■ **Exercise brief**: Your answer should be every line of the entries that has the string "circle" in it.

..........

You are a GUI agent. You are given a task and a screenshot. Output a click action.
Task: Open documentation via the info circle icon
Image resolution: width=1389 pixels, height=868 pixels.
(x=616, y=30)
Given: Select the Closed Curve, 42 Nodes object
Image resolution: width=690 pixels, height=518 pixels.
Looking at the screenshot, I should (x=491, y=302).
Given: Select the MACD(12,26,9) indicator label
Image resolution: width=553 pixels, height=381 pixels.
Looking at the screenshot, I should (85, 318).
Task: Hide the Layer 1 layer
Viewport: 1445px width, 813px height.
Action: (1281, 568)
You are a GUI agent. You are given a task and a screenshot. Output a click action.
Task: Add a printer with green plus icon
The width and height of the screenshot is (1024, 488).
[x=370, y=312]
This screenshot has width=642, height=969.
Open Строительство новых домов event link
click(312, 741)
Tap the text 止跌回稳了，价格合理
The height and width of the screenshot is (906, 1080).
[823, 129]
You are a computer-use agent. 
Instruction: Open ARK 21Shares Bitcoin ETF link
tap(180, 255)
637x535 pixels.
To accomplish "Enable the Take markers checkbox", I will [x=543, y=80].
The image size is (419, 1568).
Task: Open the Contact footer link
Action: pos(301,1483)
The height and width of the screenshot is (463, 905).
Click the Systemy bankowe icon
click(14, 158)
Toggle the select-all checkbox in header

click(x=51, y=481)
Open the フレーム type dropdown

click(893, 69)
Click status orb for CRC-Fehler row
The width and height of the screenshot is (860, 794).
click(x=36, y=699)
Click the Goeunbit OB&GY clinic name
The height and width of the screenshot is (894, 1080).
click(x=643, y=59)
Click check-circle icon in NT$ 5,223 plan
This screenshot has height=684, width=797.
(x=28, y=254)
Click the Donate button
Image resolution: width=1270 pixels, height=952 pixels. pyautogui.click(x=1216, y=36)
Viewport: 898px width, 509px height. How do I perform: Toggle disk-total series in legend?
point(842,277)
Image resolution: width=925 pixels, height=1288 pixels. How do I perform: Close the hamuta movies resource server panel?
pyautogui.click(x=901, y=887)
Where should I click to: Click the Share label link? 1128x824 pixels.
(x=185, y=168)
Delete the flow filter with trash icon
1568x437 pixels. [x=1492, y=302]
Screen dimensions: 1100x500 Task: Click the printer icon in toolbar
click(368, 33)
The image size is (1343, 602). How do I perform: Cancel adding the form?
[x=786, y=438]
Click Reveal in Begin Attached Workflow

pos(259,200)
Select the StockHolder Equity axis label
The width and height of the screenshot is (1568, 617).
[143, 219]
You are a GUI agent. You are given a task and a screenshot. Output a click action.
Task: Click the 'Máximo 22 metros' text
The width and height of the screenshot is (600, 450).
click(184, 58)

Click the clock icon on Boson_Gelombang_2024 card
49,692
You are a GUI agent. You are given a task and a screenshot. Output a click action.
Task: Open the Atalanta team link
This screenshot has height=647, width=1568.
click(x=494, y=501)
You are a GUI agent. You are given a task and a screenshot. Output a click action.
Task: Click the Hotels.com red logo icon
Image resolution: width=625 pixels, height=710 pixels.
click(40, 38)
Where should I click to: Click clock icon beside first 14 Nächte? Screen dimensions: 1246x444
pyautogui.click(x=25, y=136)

..........

■ **Response area**:
Task: Open documentation via the info circle icon
Click check-circle icon in NT$ 5,223 plan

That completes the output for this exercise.